Stored records:
● ● ●

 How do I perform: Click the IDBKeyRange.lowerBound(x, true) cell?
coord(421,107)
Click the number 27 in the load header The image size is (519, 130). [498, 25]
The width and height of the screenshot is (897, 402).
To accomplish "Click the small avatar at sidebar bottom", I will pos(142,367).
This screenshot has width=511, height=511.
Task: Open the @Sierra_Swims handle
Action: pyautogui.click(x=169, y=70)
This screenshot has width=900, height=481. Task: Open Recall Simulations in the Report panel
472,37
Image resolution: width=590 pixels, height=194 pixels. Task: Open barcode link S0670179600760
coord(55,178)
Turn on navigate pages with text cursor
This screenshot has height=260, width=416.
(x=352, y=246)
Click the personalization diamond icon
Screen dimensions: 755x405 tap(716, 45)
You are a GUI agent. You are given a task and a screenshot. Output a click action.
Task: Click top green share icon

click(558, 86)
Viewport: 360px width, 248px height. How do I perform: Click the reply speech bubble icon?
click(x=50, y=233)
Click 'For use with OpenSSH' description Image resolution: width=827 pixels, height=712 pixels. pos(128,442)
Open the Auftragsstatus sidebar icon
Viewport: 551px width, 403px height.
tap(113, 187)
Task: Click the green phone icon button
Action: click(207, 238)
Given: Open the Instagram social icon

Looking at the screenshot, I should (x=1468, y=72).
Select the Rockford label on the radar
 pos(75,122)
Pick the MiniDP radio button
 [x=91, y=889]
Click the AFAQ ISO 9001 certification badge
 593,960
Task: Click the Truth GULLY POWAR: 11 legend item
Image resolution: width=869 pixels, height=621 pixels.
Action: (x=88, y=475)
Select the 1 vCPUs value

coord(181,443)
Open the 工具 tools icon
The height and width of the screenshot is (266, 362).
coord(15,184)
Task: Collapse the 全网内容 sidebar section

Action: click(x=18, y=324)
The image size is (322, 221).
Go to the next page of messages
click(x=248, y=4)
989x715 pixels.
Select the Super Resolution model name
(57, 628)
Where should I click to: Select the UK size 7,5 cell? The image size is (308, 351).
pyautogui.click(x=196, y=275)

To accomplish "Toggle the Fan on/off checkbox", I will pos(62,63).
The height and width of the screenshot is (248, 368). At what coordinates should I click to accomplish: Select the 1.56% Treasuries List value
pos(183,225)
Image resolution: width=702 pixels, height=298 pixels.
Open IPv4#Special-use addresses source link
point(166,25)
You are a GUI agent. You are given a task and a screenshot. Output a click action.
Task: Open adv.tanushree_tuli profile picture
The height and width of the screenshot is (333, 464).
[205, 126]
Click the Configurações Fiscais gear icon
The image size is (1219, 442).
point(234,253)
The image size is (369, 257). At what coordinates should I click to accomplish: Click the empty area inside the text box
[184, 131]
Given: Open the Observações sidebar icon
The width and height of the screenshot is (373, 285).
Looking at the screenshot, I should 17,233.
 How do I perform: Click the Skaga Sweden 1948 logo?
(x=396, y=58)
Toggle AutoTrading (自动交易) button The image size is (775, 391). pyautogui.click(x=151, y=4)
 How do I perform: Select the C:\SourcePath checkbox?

● ● ●

Using the entries above, return exactly the lines from the line with "Task: Click top green share icon" to the line with "989x715 pixels.", counting both of those lines.

Task: Click top green share icon

click(558, 86)
Viewport: 360px width, 248px height. How do I perform: Click the reply speech bubble icon?
click(x=50, y=233)
Click 'For use with OpenSSH' description Image resolution: width=827 pixels, height=712 pixels. pos(128,442)
Open the Auftragsstatus sidebar icon
Viewport: 551px width, 403px height.
tap(113, 187)
Task: Click the green phone icon button
Action: click(207, 238)
Given: Open the Instagram social icon

Looking at the screenshot, I should (x=1468, y=72).
Select the Rockford label on the radar
 pos(75,122)
Pick the MiniDP radio button
 [x=91, y=889]
Click the AFAQ ISO 9001 certification badge
 593,960
Task: Click the Truth GULLY POWAR: 11 legend item
Image resolution: width=869 pixels, height=621 pixels.
Action: (x=88, y=475)
Select the 1 vCPUs value

coord(181,443)
Open the 工具 tools icon
The height and width of the screenshot is (266, 362).
coord(15,184)
Task: Collapse the 全网内容 sidebar section

Action: click(x=18, y=324)
The image size is (322, 221).
Go to the next page of messages
click(x=248, y=4)
989x715 pixels.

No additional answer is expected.